Township in Pennsylvania, US

Harborcreek Township is a township in Erie County, Pennsylvania, United States. The population was 16,633 at the 2020 census, down from 17,234 at the 2010 census, up from 15,178 in 2000. It is part of the Erie Metropolitan Statistical Area.

==Geography==
Harborcreek Township is in northeastern Erie County, bordered to the north by Lake Erie, to the west by Lawrence Park Township, the borough of Wesleyville, the city of Erie, and Millcreek Township, to the south by Greene Township, and to the east by Greenfield Township and North East Township. The unincorporated community of Harborcreek is north of the township center, and the communities of Fairfield and Brookside, together comprising the Northwest Harborcreek census-designated place, are on the western side of the township. Penn State Behrend is in the southwestern part of the township.

According to the United States Census Bureau, the township has a total area of 88.35 sqkm, of which 0.06 sqkm, or 0.07%, is water.

==Demographics==

Historical population
| Census | Pop. | Note | %± |
| 1980 | 14,644 |  | — |
| 1990 | 15,108 |  | 3.2% |
| 2000 | 16,267 |  | 7.7% |
| 2010 | 17,234 |  | 5.9% |
| 2020 | 16,633 |  | −3.5% |
| 2024 (est.) | 16,695 |  | 0.4% |
U.S. Decennial Census

===2010 census===
As of the census of 2010, there were 17,234 people, 6,155 households, and 4,372 families living in the township. The population density was 503.9 PD/sqmi. There were 6,461 housing units at an average density of 188.9 /sqmi. The racial makeup of the township was 96.7% White, 1.4% African American, 0.1% Native American, 0.8% Asian, 0.2% from other races, and 0.8% from two or more races. Hispanic or Latino of any race were 1% of the population.
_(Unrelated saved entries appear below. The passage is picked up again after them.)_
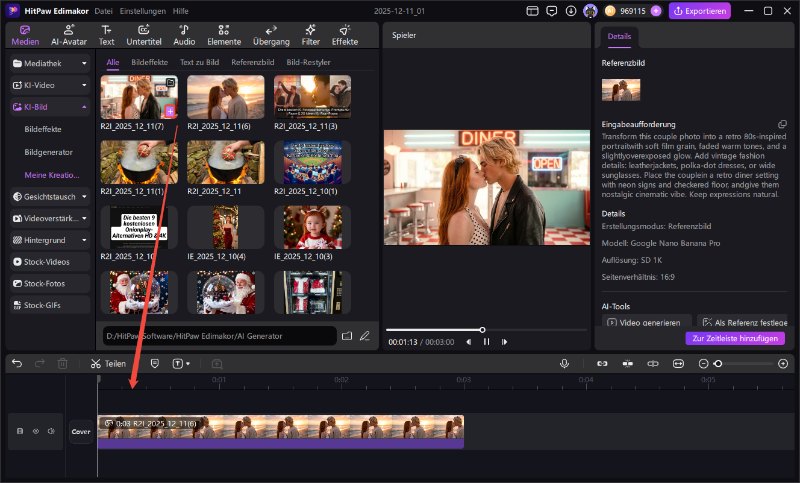Click the player playback progress slider
This screenshot has width=800, height=483.
pyautogui.click(x=484, y=329)
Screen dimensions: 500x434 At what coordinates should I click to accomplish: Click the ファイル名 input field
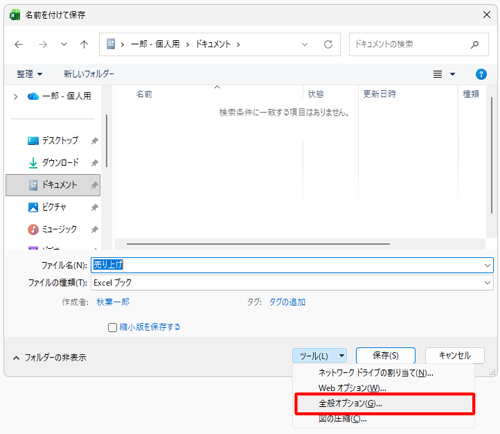(292, 265)
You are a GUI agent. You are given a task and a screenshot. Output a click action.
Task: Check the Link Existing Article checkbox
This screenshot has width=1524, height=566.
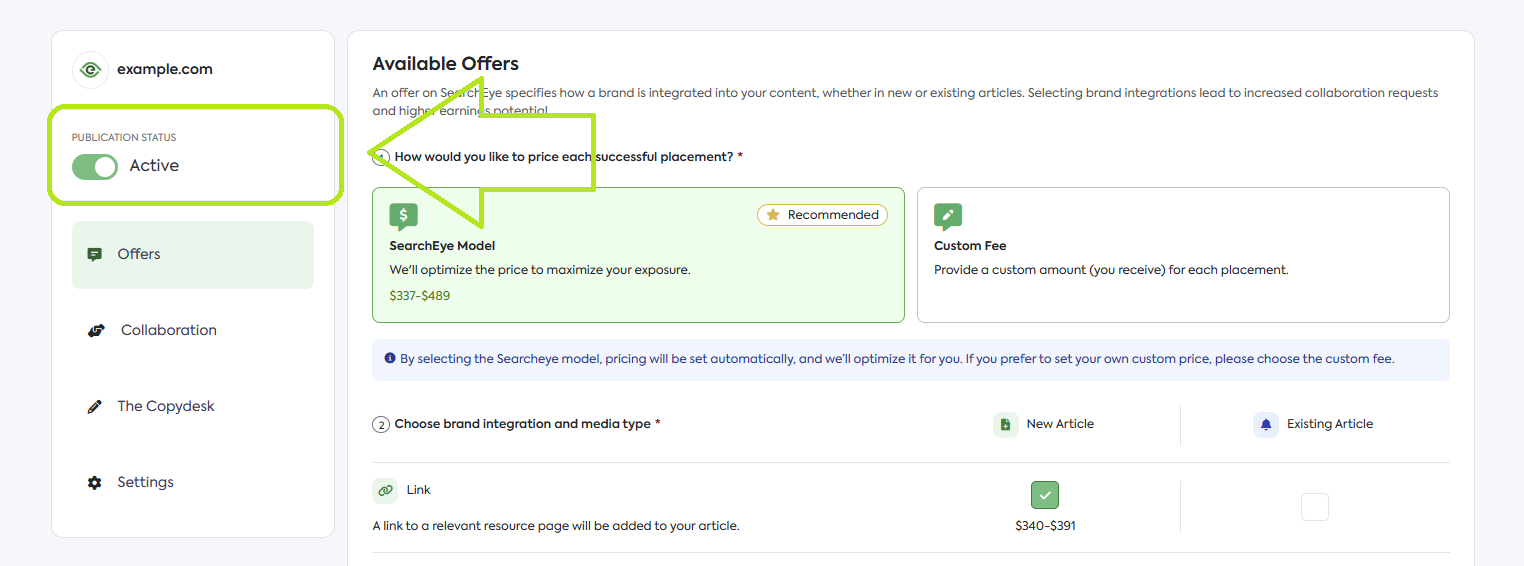pos(1314,507)
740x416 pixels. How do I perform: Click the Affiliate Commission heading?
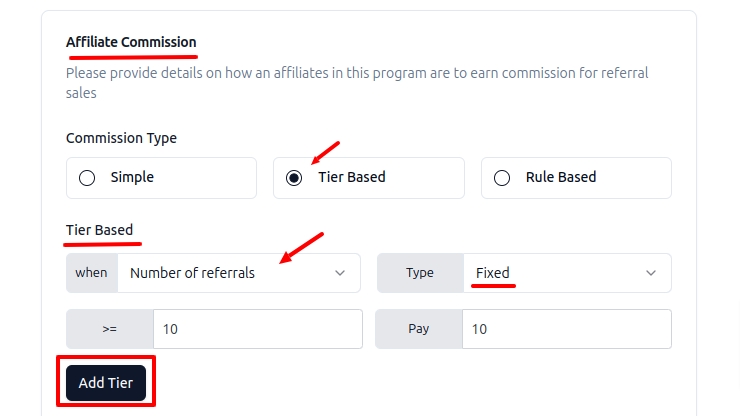[131, 42]
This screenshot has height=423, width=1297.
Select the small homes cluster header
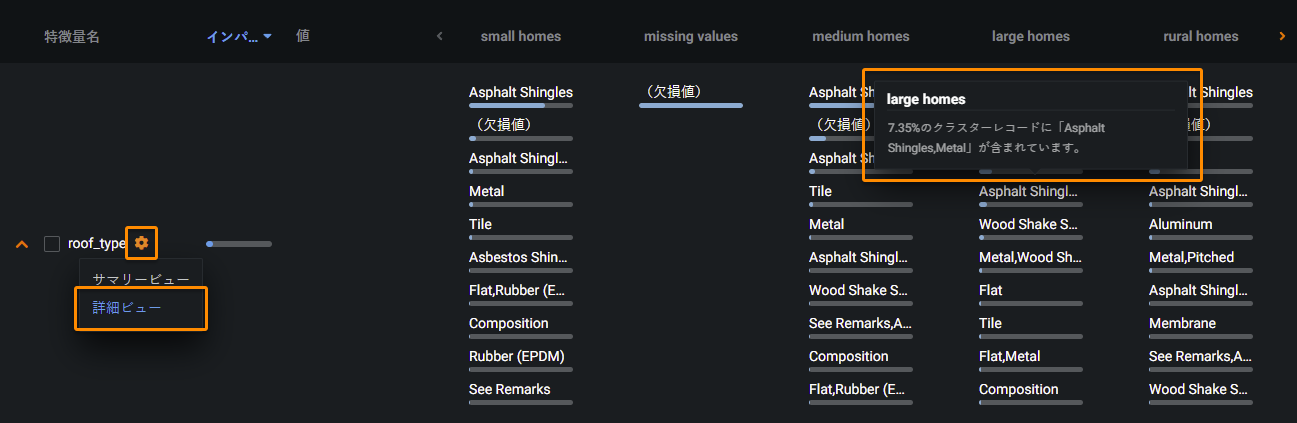click(520, 37)
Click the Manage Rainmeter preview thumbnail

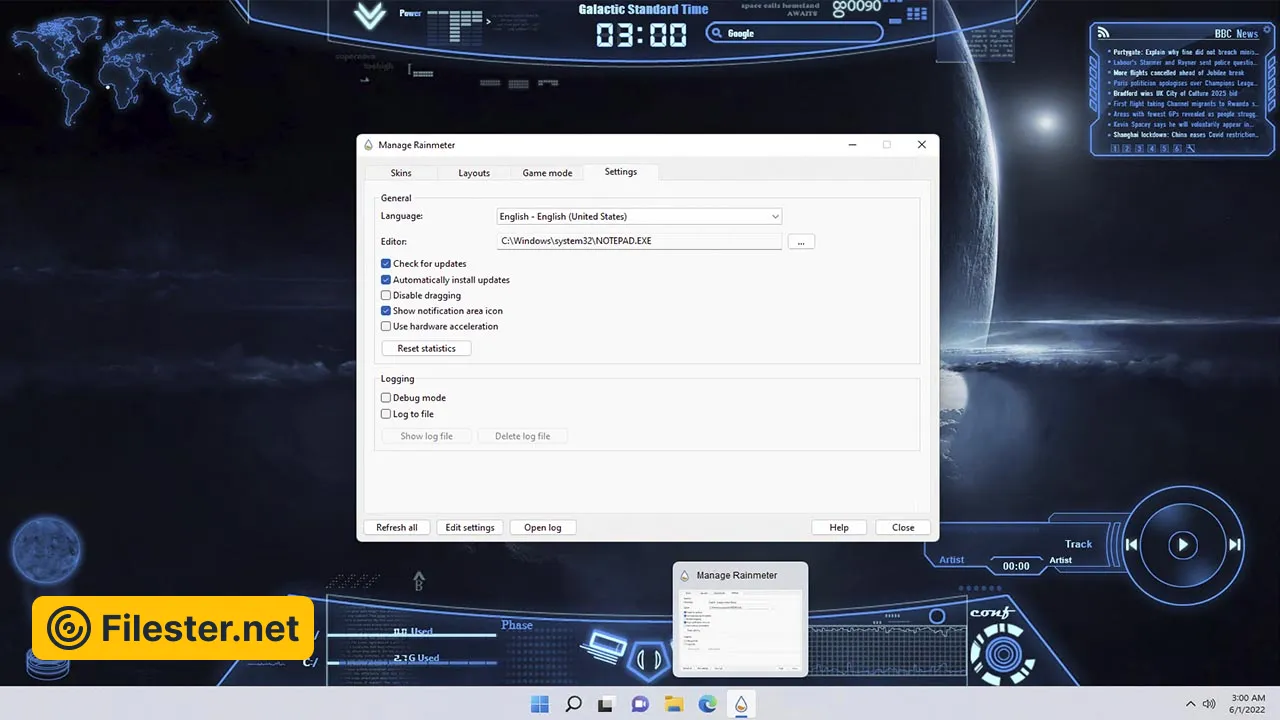pyautogui.click(x=740, y=630)
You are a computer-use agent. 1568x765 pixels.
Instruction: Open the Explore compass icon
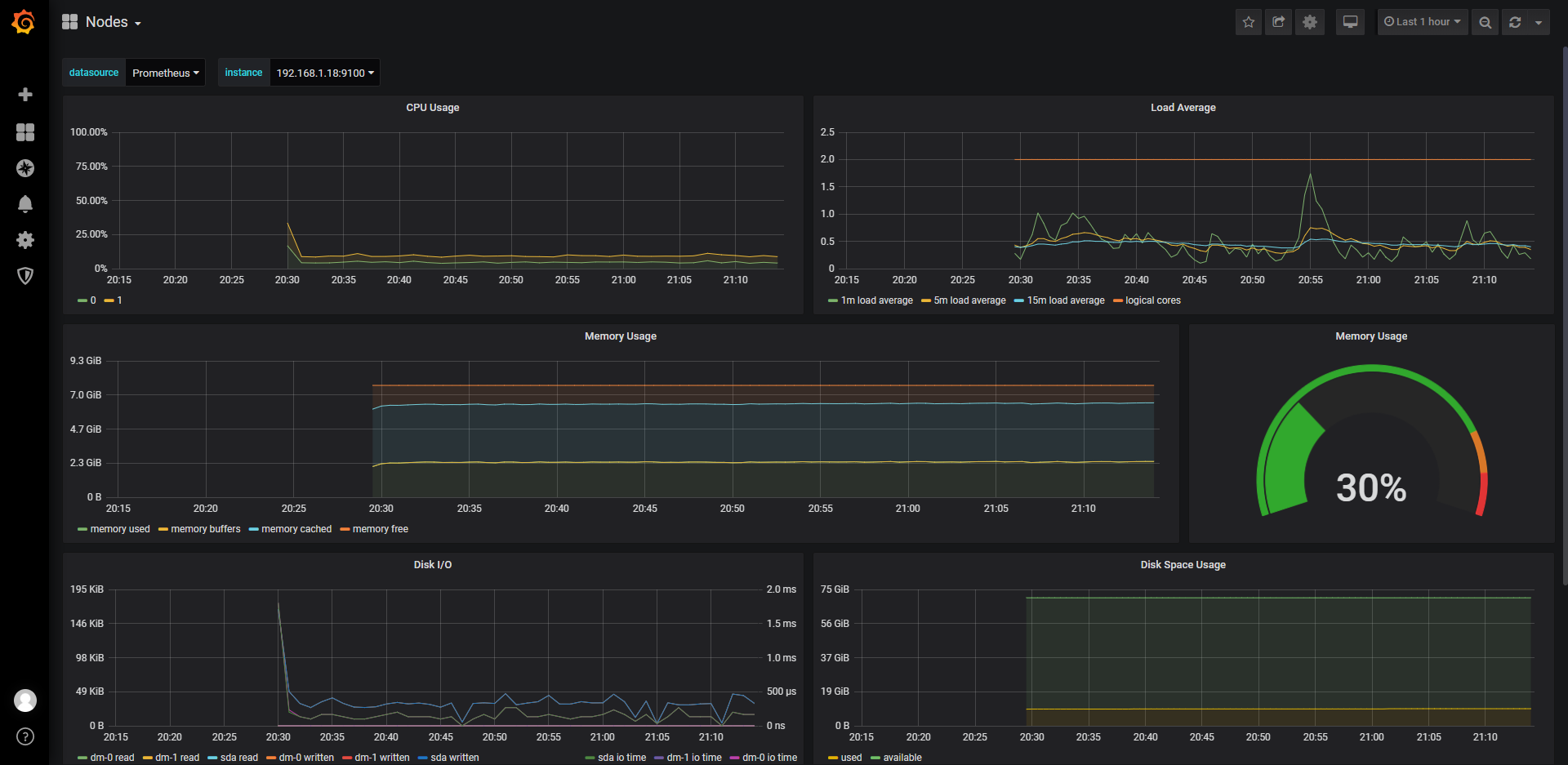point(25,168)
There were 6,155 households, 28.3% had children under the age of 18 living with them, 59.1% were married couples living together, 7.7% had a female householder with no husband present, and 29% were non-families. 24.2% of households were made up of individuals, and 12% were one person aged 65 or older. The average household size was 2.49 and the average family size was 2.96.

The age distribution was 26.7% under the age of 20, 8.5% from 20 to 24, 19% from 25 to 44, 29.2% from 45 to 64, and 16.6% 65 or older. The median age was 41.5 years.

The median household income was $61,800 and the median family income was $72,445. Males had a median income of $53,302 versus $34,747 for females. The per capita income for the township was $24,525. About 3.9% of families and 9.1% of the population were below the poverty line, including 8.5% of those under age 18 and 6.5% of those age 65 or over.

===2000 census===
At the 2000 census there were 15,178 people, 5,398 households, and 4,021 families living in the township. The population density was 443.2 PD/sqmi. There were 5,645 housing units at an average density of 164.8 /sqmi. The racial makeup of the township was 97.52% White, 1.21% African American, 0.08% Native American, 0.51% Asian, 0.01% Pacific Islander, 0.17% from other races, and 0.49% from two or more races. Hispanic or Latino of any race were 0.57%.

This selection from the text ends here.